YOUR INSTRUCTIONS: Rewrite the material below as a numbered list, one item per line, and drop any blank lines.
--
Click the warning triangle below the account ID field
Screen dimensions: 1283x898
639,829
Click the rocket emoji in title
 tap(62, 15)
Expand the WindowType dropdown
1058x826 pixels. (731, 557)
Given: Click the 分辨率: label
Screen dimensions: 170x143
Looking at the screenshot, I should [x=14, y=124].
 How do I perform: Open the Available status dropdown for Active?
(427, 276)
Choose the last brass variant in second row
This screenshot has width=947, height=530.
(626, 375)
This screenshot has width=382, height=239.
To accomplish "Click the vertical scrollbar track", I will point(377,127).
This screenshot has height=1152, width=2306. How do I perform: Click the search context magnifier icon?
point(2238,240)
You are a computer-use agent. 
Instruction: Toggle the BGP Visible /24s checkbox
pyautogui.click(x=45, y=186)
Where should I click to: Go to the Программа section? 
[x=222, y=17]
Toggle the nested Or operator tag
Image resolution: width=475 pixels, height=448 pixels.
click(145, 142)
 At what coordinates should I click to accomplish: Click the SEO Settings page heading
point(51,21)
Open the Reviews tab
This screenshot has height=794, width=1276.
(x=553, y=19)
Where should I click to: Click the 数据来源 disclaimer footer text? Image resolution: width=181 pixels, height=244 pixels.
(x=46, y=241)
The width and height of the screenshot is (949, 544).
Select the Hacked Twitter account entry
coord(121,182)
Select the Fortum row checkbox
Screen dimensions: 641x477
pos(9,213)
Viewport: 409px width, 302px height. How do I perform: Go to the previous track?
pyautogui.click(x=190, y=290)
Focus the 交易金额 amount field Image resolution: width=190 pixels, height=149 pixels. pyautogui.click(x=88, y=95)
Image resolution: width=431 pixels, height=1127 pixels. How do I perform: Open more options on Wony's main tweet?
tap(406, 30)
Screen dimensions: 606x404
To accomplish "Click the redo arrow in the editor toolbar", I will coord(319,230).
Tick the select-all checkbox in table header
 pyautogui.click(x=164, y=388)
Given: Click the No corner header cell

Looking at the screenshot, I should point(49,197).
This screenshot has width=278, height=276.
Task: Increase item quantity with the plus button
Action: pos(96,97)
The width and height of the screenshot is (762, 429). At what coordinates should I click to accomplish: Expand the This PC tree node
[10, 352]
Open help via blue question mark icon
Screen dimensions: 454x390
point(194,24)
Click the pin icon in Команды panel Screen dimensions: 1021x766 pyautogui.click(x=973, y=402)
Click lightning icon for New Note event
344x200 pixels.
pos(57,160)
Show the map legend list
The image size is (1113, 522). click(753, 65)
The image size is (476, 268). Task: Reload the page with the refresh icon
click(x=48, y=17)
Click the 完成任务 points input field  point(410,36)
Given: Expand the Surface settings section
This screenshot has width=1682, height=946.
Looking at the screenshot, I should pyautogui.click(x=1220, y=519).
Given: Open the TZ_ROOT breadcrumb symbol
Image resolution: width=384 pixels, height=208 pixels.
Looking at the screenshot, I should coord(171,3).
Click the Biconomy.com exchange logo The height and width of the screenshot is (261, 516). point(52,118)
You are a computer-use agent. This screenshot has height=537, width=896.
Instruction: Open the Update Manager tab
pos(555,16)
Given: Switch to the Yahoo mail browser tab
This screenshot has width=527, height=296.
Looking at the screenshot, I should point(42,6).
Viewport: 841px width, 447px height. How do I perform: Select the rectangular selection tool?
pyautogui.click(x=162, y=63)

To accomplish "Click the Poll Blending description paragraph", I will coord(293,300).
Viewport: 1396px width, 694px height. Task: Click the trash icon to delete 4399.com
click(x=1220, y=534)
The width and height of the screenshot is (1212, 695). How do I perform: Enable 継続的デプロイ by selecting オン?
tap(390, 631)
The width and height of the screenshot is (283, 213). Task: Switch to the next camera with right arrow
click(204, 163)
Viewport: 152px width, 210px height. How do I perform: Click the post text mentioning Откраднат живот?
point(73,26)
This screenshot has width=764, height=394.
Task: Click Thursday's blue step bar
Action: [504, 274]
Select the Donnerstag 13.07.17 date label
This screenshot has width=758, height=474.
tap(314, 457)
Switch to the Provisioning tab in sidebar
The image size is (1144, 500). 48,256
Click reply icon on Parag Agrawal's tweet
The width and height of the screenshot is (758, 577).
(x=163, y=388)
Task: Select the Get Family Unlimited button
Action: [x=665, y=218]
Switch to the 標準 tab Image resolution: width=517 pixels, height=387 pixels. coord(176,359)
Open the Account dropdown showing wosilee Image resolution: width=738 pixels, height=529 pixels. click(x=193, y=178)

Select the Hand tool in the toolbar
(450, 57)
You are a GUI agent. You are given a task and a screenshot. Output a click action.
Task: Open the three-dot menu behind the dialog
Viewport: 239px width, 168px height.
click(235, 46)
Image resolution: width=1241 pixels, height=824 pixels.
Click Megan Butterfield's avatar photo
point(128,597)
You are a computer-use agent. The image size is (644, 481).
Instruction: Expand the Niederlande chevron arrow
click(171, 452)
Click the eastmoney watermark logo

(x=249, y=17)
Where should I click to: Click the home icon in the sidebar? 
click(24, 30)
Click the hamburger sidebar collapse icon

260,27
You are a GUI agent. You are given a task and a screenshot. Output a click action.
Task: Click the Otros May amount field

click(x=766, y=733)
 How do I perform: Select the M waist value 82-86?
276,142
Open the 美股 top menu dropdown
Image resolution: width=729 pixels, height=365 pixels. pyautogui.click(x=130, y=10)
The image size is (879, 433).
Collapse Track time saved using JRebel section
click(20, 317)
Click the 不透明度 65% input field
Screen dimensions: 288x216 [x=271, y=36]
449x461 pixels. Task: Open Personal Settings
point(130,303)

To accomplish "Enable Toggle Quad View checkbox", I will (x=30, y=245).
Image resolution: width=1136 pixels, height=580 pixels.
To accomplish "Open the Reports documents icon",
--
TASK ANSWER:
1. Click the warning triangle below the account ID field
2. Screen dimensions: 1283x898
3. 639,829
4. Click the rocket emoji in title
5.  tap(62, 15)
6. Expand the WindowType dropdown
7. 1058x826 pixels. (731, 557)
8. Given: Click the 分辨率: label
9. Screen dimensions: 170x143
10. Looking at the screenshot, I should [x=14, y=124].
11.  How do I perform: Open the Available status dropdown for Active?
12. (427, 276)
13. Choose the last brass variant in second row
14. This screenshot has width=947, height=530.
15. (626, 375)
16. This screenshot has width=382, height=239.
17. To accomplish "Click the vertical scrollbar track", I will point(377,127).
18. This screenshot has height=1152, width=2306. How do I perform: Click the search context magnifier icon?
19. point(2238,240)
20. You are a computer-use agent. 
21. Instruction: Toggle the BGP Visible /24s checkbox
22. pyautogui.click(x=45, y=186)
23. Where should I click to: Go to the Программа section? 
24. [x=222, y=17]
25. Toggle the nested Or operator tag
26. Image resolution: width=475 pixels, height=448 pixels.
27. click(145, 142)
28.  At what coordinates should I click to accomplish: Click the SEO Settings page heading
29. point(51,21)
30. Open the Reviews tab
31. This screenshot has height=794, width=1276.
32. (x=553, y=19)
33. Where should I click to: Click the 数据来源 disclaimer footer text? Image resolution: width=181 pixels, height=244 pixels.
34. (x=46, y=241)
35. The width and height of the screenshot is (949, 544).
36. Select the Hacked Twitter account entry
37. coord(121,182)
38. Select the Fortum row checkbox
39. Screen dimensions: 641x477
40. pos(9,213)
41. Viewport: 409px width, 302px height. How do I perform: Go to the previous track?
42. pyautogui.click(x=190, y=290)
43. Focus the 交易金额 amount field Image resolution: width=190 pixels, height=149 pixels. pyautogui.click(x=88, y=95)
44. Image resolution: width=431 pixels, height=1127 pixels. How do I perform: Open more options on Wony's main tweet?
45. tap(406, 30)
46. Screen dimensions: 606x404
47. To accomplish "Click the redo arrow in the editor toolbar", I will coord(319,230).
48. Tick the select-all checkbox in table header
49.  pyautogui.click(x=164, y=388)
50. Given: Click the No corner header cell
51. Looking at the screenshot, I should point(49,197).
52. This screenshot has width=278, height=276.
53. Task: Increase item quantity with the plus button
54. Action: pos(96,97)
55. The width and height of the screenshot is (762, 429). At what coordinates should I click to accomplish: Expand the This PC tree node
56. [10, 352]
57. Open help via blue question mark icon
58. Screen dimensions: 454x390
59. point(194,24)
60. Click the pin icon in Команды panel Screen dimensions: 1021x766 pyautogui.click(x=973, y=402)
61. Click lightning icon for New Note event
62. 344x200 pixels.
63. pos(57,160)
64. Show the map legend list
65. The image size is (1113, 522). click(753, 65)
66. The image size is (476, 268). Task: Reload the page with the refresh icon
67. click(x=48, y=17)
68. Click the 完成任务 points input field  point(410,36)
69. Given: Expand the Surface settings section
70. This screenshot has width=1682, height=946.
71. Looking at the screenshot, I should pyautogui.click(x=1220, y=519).
72. Given: Open the TZ_ROOT breadcrumb symbol
73. Image resolution: width=384 pixels, height=208 pixels.
74. Looking at the screenshot, I should coord(171,3).
75. Click the Biconomy.com exchange logo The height and width of the screenshot is (261, 516). point(52,118)
76. You are a computer-use agent. This screenshot has height=537, width=896.
77. Instruction: Open the Update Manager tab
78. pos(555,16)
79. Given: Switch to the Yahoo mail browser tab
80. This screenshot has width=527, height=296.
81. Looking at the screenshot, I should point(42,6).
82. Viewport: 841px width, 447px height. How do I perform: Select the rectangular selection tool?
83. pyautogui.click(x=162, y=63)
84. To accomplish "Click the Poll Blending description paragraph", I will coord(293,300).
85. Viewport: 1396px width, 694px height. Task: Click the trash icon to delete 4399.com
86. click(x=1220, y=534)
87. The width and height of the screenshot is (1212, 695). How do I perform: Enable 継続的デプロイ by selecting オン?
88. tap(390, 631)
89. The width and height of the screenshot is (283, 213). Task: Switch to the next camera with right arrow
90. click(204, 163)
91. Viewport: 152px width, 210px height. How do I perform: Click the post text mentioning Откраднат живот?
92. point(73,26)
93. This screenshot has width=764, height=394.
94. Task: Click Thursday's blue step bar
95. Action: [504, 274]
96. Select the Donnerstag 13.07.17 date label
97. This screenshot has width=758, height=474.
98. tap(314, 457)
99. Switch to the Provisioning tab in sidebar
100. The image size is (1144, 500). 48,256
101. Click reply icon on Parag Agrawal's tweet
102. The width and height of the screenshot is (758, 577).
103. (x=163, y=388)
104. Task: Select the Get Family Unlimited button
105. Action: [x=665, y=218]
106. Switch to the 標準 tab Image resolution: width=517 pixels, height=387 pixels. coord(176,359)
107. Open the Account dropdown showing wosilee Image resolution: width=738 pixels, height=529 pixels. click(x=193, y=178)
108. Select the Hand tool in the toolbar
109. (450, 57)
110. You are a GUI agent. You are given a task and a screenshot. Output a click action.
111. Task: Open the three-dot menu behind the dialog
112. Viewport: 239px width, 168px height.
113. click(235, 46)
114. Image resolution: width=1241 pixels, height=824 pixels.
115. Click Megan Butterfield's avatar photo
116. point(128,597)
117. You are a computer-use agent. The image size is (644, 481).
118. Instruction: Expand the Niederlande chevron arrow
119. click(171, 452)
120. Click the eastmoney watermark logo
121. (x=249, y=17)
122. Where should I click to: Click the home icon in the sidebar? 
123. click(24, 30)
124. Click the hamburger sidebar collapse icon
125. 260,27
126. You are a GUI agent. You are given a task and a screenshot. Output a click action.
127. Task: Click the Otros May amount field
128. click(x=766, y=733)
129.  How do I perform: Select the M waist value 82-86?
130. 276,142
131. Open the 美股 top menu dropdown
132. Image resolution: width=729 pixels, height=365 pixels. pyautogui.click(x=130, y=10)
133. The image size is (879, 433).
134. Collapse Track time saved using JRebel section
135. click(20, 317)
136. Click the 不透明度 65% input field
137. Screen dimensions: 288x216 [x=271, y=36]
138. 449x461 pixels. Task: Open Personal Settings
139. point(130,303)
140. To accomplish "Enable Toggle Quad View checkbox", I will (x=30, y=245).
141. Image resolution: width=1136 pixels, height=580 pixels.
142. To accomplish "Open the Reports documents icon",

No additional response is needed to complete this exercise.